Let you digest that.



Title: Re: Relationship to mathematics
Post by vege57 on May 8th, 2018 at 4:20pm

Jovial Monk wrote on May 8th, 2018 at 10:28am:
The two people who independently invented calculus at pretty much the same time were Isaac Newton and Gottfried Wilhelm Leibniz.

Newton invented the dot system for showing differentials in an equation

y=the variable

y' = the first derivative (it is meant to be a dot not an apostrophe  ;)

y''' = the third derivative, etc. With a few inkblotches things could get hard to interpret. So the Leibnitz notation won out:

dy
dt

Is the “differential of y with respect to t”

dy or ∆y is read as delta y and dy/dt (not a real representation of it but the best I can do without a mathematical font) are read as “delta y with repsect to delta t or the differential of distance per unit of time.

t is often used to stand for time.

Most of you would have done the exercise in junior HS of drawing a circle on some graph paper and counted squares to get the area of that circle. Around the edge you count a square if it has more of it within the circle and reject a square if it is all or mostly outside the circle. Add up your squares and you have the area of your circle.

Imagine you start with graph paper with centimetre size squares. You can imagine that you would get a rough estimate of the area of your circle. So, you move to finer graph paper, 5mm squares then to graph paper with 1mm squares and go on a real bender and make graph paper with nanometer sized squares.

This idea of finer and finer measurements is what lies at the heart of differential calculus: we divide our graph paper into infinitesmal squares and we have differential calculus.

I NEVER use differential calculus you say. Yes you do, especially if you drive: you brake to avoid hitting another car, you press harder on the brake pedal if the bit of differential calculus in front of you shows you you will hit the car!

Differential calculus is involved in the infinitesimal changes as you approach the limit (but never get there, like the limit in traffic is the rear bumper of the car ahead of you—you don’t want to reach that limit, $$$$.

Some limits: a change in slope of some function like a parabola (remember parabolas? When you chuck a wad of paper at your waste paper bin that wad travels in a parabola and a cannon ball or shell travels in a parabola from the muzzle through the air until it hits the ground.) The acceleration needed to just escape the gravity of Earth etc.

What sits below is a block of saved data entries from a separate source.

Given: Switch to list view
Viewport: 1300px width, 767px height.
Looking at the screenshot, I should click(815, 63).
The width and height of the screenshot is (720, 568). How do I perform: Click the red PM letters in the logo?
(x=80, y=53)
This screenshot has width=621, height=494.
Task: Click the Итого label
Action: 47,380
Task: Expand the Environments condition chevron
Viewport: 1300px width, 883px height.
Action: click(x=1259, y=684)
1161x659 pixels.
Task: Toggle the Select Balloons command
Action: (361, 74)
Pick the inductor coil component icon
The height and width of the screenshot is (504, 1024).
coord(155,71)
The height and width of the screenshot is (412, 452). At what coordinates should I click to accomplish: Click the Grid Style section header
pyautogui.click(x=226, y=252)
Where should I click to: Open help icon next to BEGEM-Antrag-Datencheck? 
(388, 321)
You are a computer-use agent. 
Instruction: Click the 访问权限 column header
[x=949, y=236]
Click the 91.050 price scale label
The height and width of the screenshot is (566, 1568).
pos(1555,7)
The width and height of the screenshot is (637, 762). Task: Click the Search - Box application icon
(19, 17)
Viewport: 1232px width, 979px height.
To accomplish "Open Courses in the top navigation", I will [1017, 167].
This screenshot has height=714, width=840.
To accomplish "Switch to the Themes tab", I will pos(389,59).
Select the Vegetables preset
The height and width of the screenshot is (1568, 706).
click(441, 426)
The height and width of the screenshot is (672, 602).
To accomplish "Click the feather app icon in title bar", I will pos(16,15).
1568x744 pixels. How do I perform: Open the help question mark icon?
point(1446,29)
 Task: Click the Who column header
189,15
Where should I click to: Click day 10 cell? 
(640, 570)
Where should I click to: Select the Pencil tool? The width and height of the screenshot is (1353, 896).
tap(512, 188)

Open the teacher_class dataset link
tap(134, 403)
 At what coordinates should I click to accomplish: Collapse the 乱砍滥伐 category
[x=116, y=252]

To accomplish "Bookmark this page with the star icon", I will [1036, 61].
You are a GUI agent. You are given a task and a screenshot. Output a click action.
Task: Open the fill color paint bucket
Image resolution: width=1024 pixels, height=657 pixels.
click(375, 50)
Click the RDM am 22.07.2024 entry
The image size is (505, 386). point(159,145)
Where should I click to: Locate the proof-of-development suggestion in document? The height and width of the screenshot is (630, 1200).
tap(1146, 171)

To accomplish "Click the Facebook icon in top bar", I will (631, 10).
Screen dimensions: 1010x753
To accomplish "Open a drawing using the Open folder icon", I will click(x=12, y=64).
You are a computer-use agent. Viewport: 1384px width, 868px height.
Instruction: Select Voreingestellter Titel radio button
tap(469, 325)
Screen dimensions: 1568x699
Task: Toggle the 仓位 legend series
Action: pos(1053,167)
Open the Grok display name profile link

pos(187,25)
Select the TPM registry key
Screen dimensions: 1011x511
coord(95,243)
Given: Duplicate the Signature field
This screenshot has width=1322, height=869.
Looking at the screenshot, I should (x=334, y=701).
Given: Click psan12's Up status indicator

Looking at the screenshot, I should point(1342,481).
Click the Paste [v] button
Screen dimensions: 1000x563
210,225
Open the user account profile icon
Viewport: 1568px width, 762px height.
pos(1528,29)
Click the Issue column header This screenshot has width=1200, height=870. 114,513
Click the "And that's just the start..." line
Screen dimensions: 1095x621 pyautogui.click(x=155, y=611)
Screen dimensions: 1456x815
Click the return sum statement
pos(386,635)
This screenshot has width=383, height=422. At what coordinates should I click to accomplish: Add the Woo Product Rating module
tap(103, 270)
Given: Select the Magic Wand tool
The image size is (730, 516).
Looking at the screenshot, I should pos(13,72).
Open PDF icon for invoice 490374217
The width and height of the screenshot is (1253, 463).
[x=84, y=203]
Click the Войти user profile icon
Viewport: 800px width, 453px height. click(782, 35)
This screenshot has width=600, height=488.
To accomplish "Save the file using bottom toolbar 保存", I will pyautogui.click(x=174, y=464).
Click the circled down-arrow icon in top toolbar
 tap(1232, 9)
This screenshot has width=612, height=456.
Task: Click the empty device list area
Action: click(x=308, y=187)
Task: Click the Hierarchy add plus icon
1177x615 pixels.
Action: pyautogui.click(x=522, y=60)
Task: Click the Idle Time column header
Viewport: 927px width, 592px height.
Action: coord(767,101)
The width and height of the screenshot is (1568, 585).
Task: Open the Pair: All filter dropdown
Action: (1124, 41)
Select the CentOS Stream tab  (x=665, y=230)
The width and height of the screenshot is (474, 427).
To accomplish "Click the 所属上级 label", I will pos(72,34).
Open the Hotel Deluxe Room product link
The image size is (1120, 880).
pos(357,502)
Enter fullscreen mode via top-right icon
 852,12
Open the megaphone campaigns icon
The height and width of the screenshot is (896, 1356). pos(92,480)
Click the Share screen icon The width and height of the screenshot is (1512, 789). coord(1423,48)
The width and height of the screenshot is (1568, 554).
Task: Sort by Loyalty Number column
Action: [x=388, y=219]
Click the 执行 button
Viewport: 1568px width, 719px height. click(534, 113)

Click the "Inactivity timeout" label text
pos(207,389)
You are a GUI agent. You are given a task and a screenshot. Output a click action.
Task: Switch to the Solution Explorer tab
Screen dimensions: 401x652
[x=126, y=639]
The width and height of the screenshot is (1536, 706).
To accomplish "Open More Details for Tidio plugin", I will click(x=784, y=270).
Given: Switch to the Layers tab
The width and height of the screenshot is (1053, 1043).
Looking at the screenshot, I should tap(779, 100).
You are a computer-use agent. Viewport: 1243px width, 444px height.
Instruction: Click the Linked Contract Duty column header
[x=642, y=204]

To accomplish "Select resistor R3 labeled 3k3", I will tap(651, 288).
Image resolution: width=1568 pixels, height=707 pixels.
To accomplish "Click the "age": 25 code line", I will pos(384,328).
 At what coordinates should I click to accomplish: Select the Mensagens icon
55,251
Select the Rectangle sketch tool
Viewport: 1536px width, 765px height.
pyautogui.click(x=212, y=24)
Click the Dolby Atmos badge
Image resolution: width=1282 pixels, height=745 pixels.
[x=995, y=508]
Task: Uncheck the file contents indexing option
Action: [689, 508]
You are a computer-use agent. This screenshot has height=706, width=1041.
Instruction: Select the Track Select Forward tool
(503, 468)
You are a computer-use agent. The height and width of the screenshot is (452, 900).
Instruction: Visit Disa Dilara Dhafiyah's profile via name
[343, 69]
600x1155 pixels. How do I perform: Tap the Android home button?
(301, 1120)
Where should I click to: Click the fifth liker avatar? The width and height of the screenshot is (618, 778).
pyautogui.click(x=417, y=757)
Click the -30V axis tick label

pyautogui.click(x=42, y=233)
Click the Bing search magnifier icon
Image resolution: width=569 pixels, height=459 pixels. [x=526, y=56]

Imagine you are making a trip, just a short one, by foot. You walk at a certain pace that covers so much ground an hour, 5Km an hour say. so your ds/dt is your velocity, change in distance covered per unit of time.

Now let us decide the trip is too long so you take the bus. The bus starts at the busstop and gets up to speed and moves along at a steady speed (obviously, a theoretical bus!) and we can calculate how long it takes to cover a certain distance, ds/dt again.

Whoa! Hold your horses there! Unlike a person starting to walk from standing a vehicle needs to accelerate to a certain speed and that takes time!

Acceleration = dv/dt, change in velocity in a unit of time. But dv = dt/ds so acceleration is a = d2r/dt2 or the second derivative of distance per unit of time. Acceleration is measured as meters per second per second.

Our artillery shell, our rocket just escaping earth gravity and you not hitting the car in front are in the equation of motion that involve not just a first but a second derivative.

Let you digest that.



Looks like a great site you found Momk , can you post a link ?

Title: Re: Relationship to mathematics
Post by Jovial Monk on May 8th, 2018 at 4:23pm
“Momk , ” ???

High School education, Maths I & Maths II, University Maths I and Maths Stats and Demographics.

Title: Re: Relationship to mathematics
Post by vege57 on May 8th, 2018 at 4:24pm

Jovial Monk wrote on May 2nd, 2018 at 9:54pm:
Try cutting the mobius strip in two lengthways.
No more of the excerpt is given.